TEXTO DE PARTIDA:
____________

Se nos acaba el año con la celebración de dos estrellas de la muerte. Si en España se sancionó la eutanasia hace unos días, ha sido ayer cuando, en la República Argentina, se legaliza el aborto.
Entre propagandas de pañuelos verdes, lo siento mucho por el pueblo vital argentino porque, este sí, luchó muy duro contra la legalización de tal crimen. Al final perdieron, claro, porque el país está vendido, la lucha es muy desigual y la presión de fuera arrasa con todo.
En España, realmente no fue gran noticia, más bien todo lo contrario, pues ya es un país clínicamente muerto aunque no lo sepa. Y si lo sabe, tampoco le afecta.
Con estas dos sanciones en países hispanos, de pretérito católico indefinido y olvidado, con descaro abiertamente apóstata, se cierra un año redondo que dará pié a un enero fundante con la Cumbre del Reseteo.

____________

MATERIAL DE ORIGEN:

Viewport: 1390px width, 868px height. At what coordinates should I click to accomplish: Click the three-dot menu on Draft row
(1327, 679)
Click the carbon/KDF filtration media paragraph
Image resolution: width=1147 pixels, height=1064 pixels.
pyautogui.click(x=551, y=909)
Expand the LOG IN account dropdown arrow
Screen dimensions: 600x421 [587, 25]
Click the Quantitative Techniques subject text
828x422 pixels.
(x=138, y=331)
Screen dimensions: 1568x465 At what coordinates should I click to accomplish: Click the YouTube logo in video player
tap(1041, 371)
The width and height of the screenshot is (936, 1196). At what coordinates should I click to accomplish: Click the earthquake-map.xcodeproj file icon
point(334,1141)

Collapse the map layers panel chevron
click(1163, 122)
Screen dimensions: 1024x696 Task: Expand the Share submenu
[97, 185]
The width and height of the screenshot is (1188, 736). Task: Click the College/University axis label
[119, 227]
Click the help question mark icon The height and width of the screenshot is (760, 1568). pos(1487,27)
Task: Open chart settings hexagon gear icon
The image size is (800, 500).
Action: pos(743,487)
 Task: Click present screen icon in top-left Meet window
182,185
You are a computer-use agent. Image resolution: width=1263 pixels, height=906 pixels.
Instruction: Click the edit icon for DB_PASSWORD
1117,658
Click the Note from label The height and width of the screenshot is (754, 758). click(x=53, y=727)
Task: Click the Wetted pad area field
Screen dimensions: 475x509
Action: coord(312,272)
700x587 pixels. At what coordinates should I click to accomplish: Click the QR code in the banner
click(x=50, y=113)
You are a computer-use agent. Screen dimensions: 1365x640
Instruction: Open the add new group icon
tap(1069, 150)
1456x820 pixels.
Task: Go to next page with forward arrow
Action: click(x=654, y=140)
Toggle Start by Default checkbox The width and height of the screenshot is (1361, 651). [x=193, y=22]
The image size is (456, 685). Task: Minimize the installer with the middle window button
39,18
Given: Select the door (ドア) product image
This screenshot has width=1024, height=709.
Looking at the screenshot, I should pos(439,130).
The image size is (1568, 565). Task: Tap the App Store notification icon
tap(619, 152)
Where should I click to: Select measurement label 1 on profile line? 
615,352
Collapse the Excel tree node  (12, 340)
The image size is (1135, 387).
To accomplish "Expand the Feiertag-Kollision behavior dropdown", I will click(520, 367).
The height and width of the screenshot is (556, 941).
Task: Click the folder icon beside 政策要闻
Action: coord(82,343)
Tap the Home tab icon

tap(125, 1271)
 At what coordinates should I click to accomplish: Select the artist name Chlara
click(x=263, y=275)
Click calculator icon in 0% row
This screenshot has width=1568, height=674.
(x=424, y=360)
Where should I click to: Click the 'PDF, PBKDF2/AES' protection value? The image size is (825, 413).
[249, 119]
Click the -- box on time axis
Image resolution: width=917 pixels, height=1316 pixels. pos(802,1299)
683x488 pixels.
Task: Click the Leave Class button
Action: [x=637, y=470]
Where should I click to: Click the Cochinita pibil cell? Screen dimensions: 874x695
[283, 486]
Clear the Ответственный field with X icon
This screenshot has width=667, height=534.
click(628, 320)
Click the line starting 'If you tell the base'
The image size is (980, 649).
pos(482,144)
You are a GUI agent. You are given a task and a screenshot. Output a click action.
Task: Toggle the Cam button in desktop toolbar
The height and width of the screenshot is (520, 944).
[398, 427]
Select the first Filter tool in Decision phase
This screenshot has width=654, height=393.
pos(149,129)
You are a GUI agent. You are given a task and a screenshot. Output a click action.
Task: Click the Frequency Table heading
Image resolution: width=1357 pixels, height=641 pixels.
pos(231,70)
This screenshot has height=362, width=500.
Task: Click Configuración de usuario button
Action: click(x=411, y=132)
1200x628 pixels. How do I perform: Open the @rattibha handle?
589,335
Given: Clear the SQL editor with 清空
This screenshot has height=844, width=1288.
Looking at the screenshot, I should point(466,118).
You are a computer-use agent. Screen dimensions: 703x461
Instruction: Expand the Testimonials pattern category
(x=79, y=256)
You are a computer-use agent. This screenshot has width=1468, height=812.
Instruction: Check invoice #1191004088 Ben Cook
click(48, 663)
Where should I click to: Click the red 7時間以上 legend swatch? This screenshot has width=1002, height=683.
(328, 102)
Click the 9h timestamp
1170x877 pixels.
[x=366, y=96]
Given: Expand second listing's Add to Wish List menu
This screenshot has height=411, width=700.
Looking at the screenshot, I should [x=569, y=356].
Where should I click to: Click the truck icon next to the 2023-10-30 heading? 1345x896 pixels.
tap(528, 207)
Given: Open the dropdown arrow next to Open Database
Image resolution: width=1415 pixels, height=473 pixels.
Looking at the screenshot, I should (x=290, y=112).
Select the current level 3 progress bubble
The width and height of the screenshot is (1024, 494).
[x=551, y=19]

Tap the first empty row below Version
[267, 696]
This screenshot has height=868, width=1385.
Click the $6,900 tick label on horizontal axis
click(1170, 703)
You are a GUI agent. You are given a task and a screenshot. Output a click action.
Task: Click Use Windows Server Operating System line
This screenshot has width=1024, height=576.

____________

Reescribe el fragmento del texto que comienza con "Se nos acaba" y sigue hasta "Cumbre del Reseteo.", poniendo "Portugal" en lugar de "España". Las líneas no hacen falta para resolver este ejercicio.

RESPUESTA AL EJERCICIO:
Se nos acaba el año con la celebración de dos estrellas de la muerte. Si en Portugal se sancionó la eutanasia hace unos días, ha sido ayer cuando, en la República Argentina, se legaliza el aborto.
Entre propagandas de pañuelos verdes, lo siento mucho por el pueblo vital argentino porque, este sí, luchó muy duro contra la legalización de tal crimen. Al final perdieron, claro, porque el país está vendido, la lucha es muy desigual y la presión de fuera arrasa con todo.
En Portugal, realmente no fue gran noticia, más bien todo lo contrario, pues ya es un país clínicamente muerto aunque no lo sepa. Y si lo sabe, tampoco le afecta.
Con estas dos sanciones en países hispanos, de pretérito católico indefinido y olvidado, con descaro abiertamente apóstata, se cierra un año redondo que dará pié a un enero fundante con la Cumbre del Reseteo.